El Presidente de Italia designó ayer al ex comisario europeo Mario Monti para liderar un nuevo Gobierno encargado de poner en práctica reformas urgentes destinadas a terminar una crisis que ha puesto en peligro a toda la zona euro. Después de un fin de semana frenético durante el cual el Parlamento aprobó el paquete de ajustes acordado con la Unión Europea y el primer ministro Silvio Berlusconi renunció ante el júbilo de multitudes, el presidente Giorgio Napolitano pidió a Monti que forme un Gobierno, que se espera que está compuesto mayormente por tecnócratas, lo que fue rechazado por la Liga del Norte.

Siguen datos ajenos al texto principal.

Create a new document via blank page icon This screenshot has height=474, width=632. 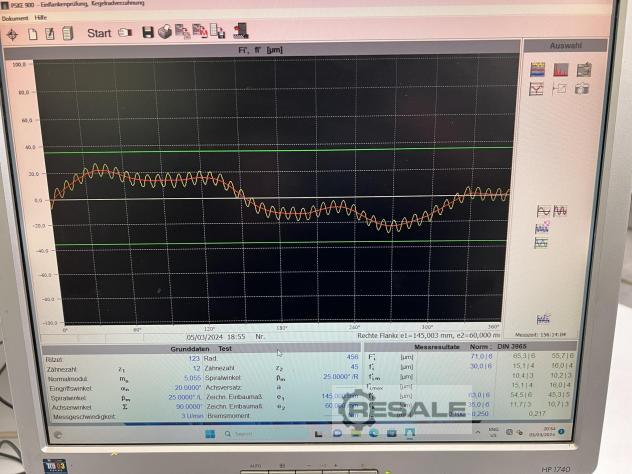tap(33, 33)
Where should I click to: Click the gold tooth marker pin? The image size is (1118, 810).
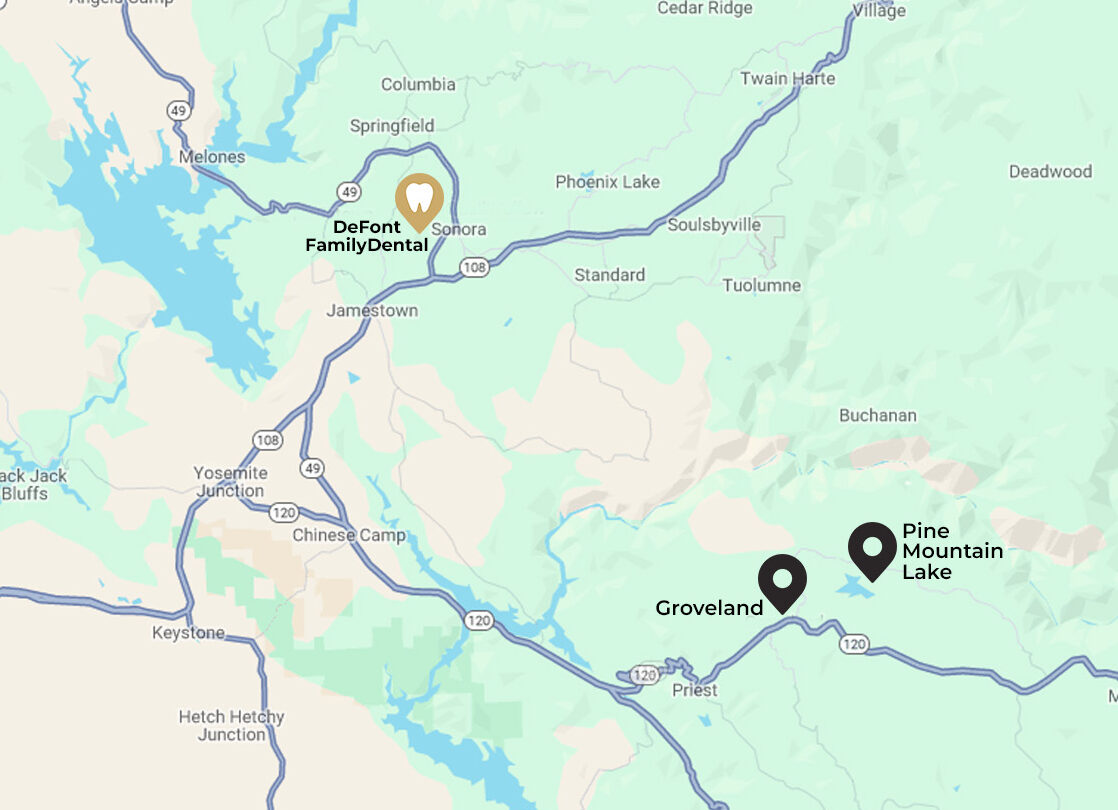pyautogui.click(x=419, y=202)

El primer ministro designado, convertido en senador vitalicio la semana pasada, probablemente nombrará a cerca de 12 ministros en cuestión de días. “Pretendo cumplir esta tarea con responsabilidad al servicio de nuestro país. En un momento de dificultad particular para Italia, en una situación turbulenta para Europa y el mundo, el país necesita enfrentar el desafío”, dijo Monti tras su designación. “Le debemos a nuestros niños ofrecerles un futuro con dignidad y esperanza”, agregó.

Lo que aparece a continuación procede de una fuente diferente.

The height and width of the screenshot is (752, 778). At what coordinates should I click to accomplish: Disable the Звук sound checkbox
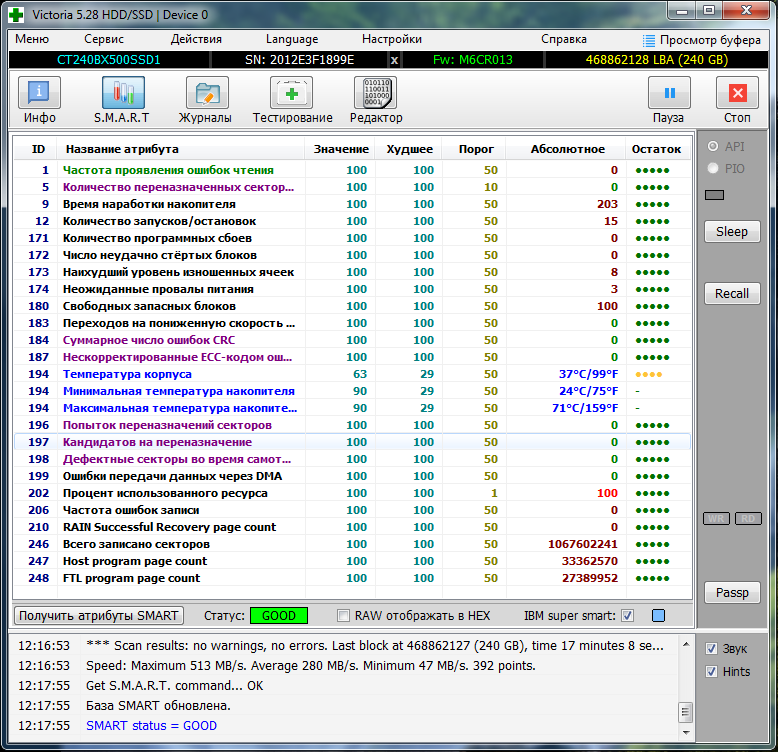coord(711,648)
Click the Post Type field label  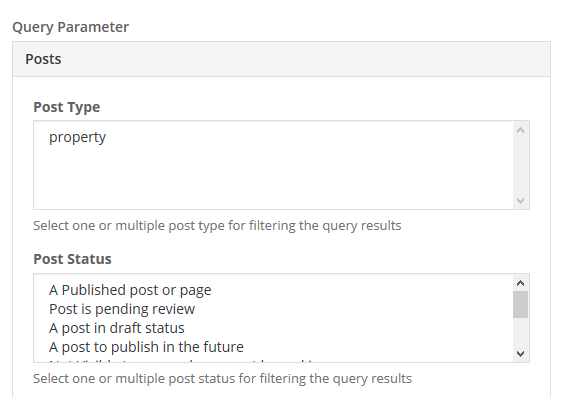click(67, 107)
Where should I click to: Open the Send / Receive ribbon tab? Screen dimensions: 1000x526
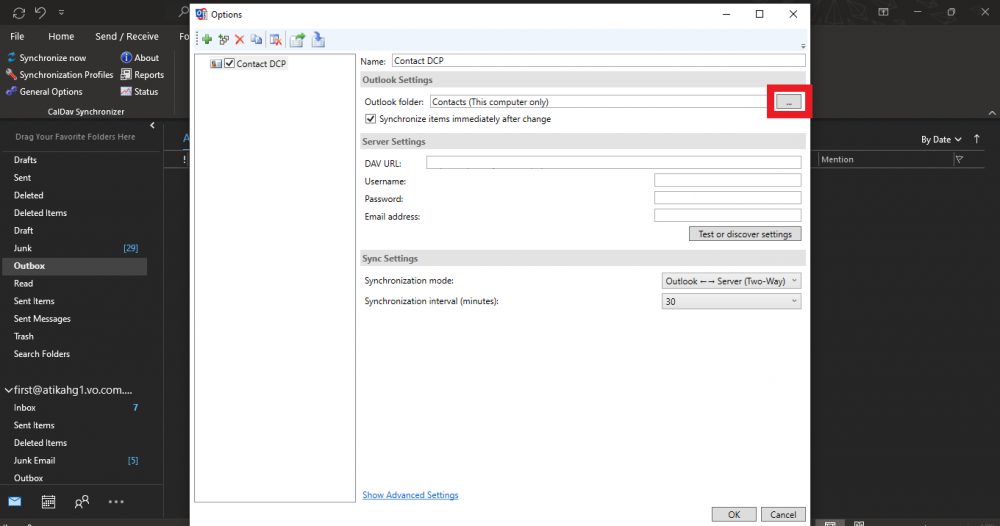click(127, 36)
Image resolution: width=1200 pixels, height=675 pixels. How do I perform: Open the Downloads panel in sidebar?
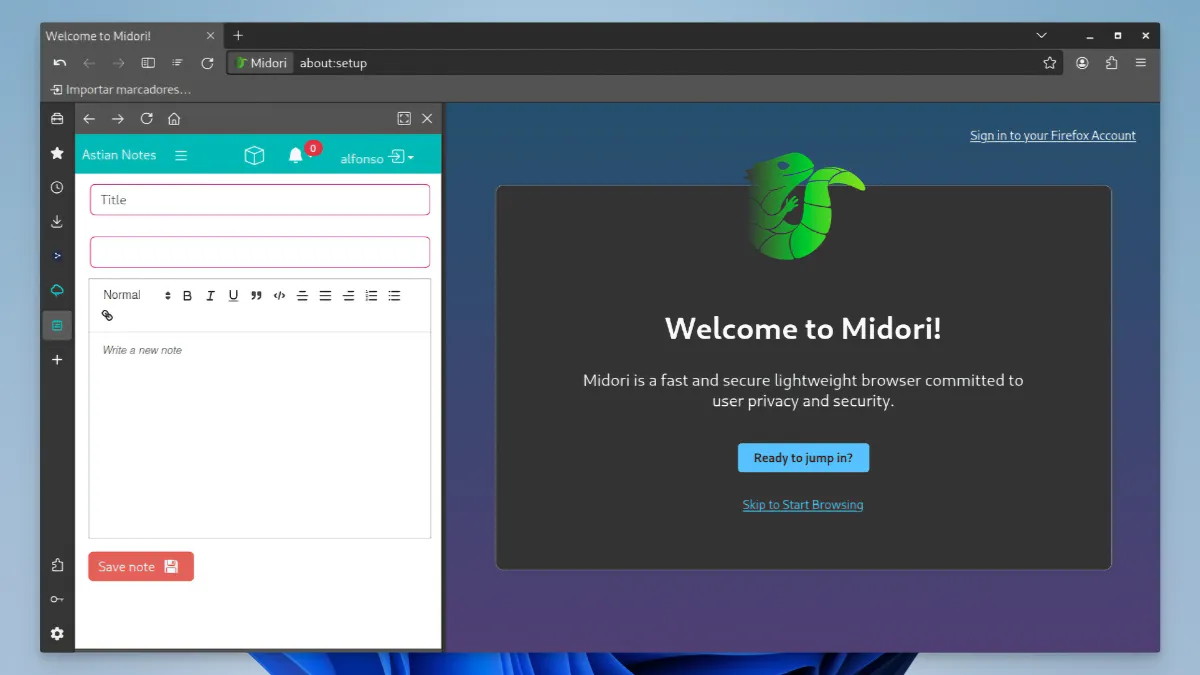pyautogui.click(x=57, y=221)
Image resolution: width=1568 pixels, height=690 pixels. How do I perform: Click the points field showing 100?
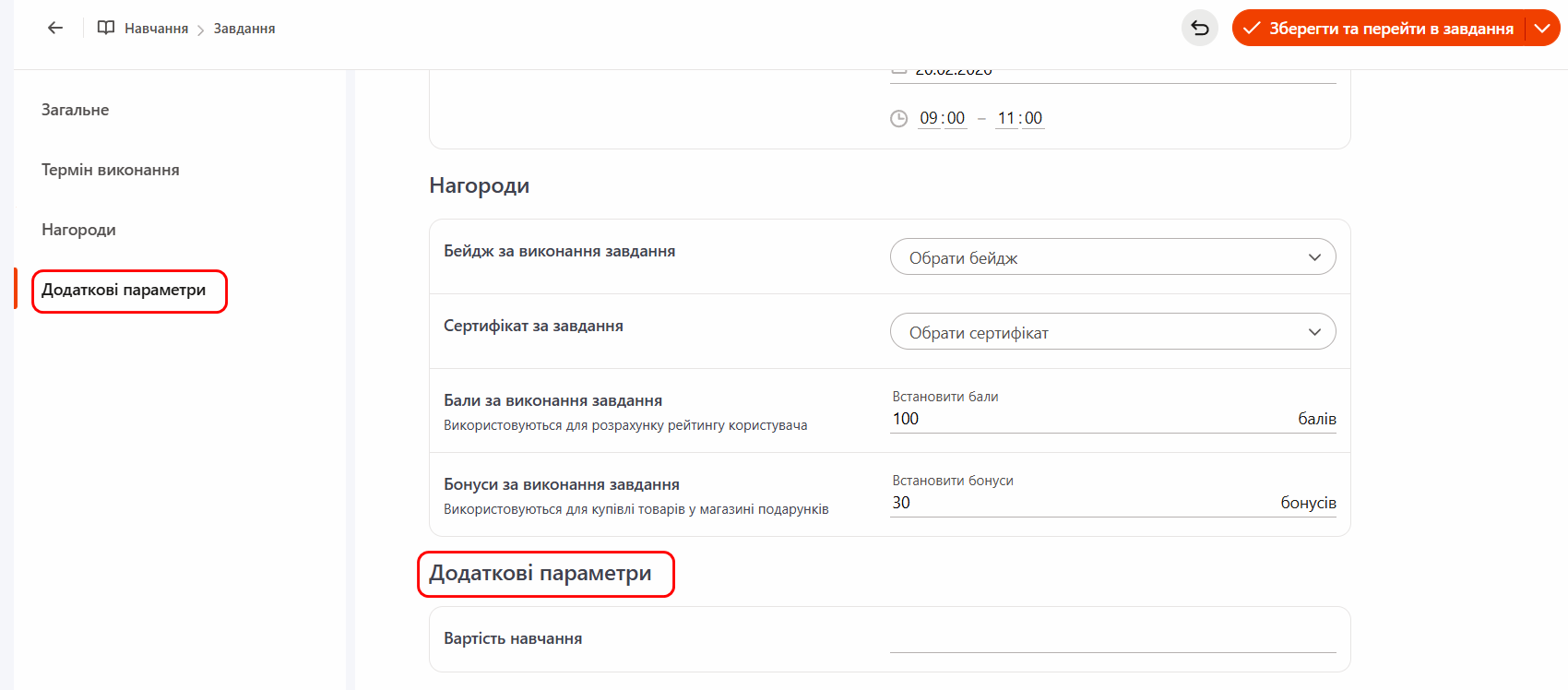(x=1088, y=419)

Italia debe superar “el desafío de levantar cabeza, debe volver a ser cada vez más un elemento de fuerza, y no de debilidad, de una Unión Europea en la que debemos ser protagonistas”, subrayó Monti. Mientras que por su parte Napolitano afirmó que se encuentran en una situación de “fragilidad” debida a “la enorme deuda pública acumulada en los últimos 9 años”, y que debe “recuperar la confianza de los inversores y las instituciones europeas”.
Tras la reunión con Napolitano en el Palacio del Quirinal, Monti se encontró durante media hora con el presidente de la Cámara de Diputados, Gianfranco Fini, pero no dio pistas sobre las personas que convocará y advirtió que los nombres de supuestos candidatos que circularon en las últimas horas son “pura fantasía”. No obstante, analistas y periodistas esperaban que Monti presente a Napolitano la lista de sus candidatos del nuevo Gabinete en pocas horas. La propuesta deberá ser aprobada por las dos cámaras del Parlamento, proceso que, si no sufre demoras, puede quedar concluido el jueves próximo. Monti es un prestigioso economista que cobró notoriedad hace casi 10 años, cuando desde la Comisión Europea impuso una multa de 497 millones de euros al gigante informático Microsoft por haber violado normas de libre competencia en Europa. Apodado “Súper Mario” y actualmente al frente de la prestigiosa Universidad Luigi Bocconi, de Milán, está considerado como un economista “duro y puro”, y, para muchos, el candidato ideal para presidir un “gobierno técnico”. Las primeras reacciones reflejadas por la prensa destacan la expectativa de que Monti contará con suficiente respaldo en las 2 cámaras parlamentarias para formar un “gobierno de especialistas” que contribuya a sacar al país de la incertidumbre política y económica.
Para enfrentar este gran objetivo, Monti necesitará del apoyo de la Unión Europea, que en un primer momento se mostró de acuerdo con la designación. En este sentido la Unión Europea declaró ayer que la decisión de encargar a Mario Monti la formación de un Gobierno de transición en Italia envía otra señal alentadora tras la aprobación por el Parlamento de las reformas económicas reclamadas por Bruselas.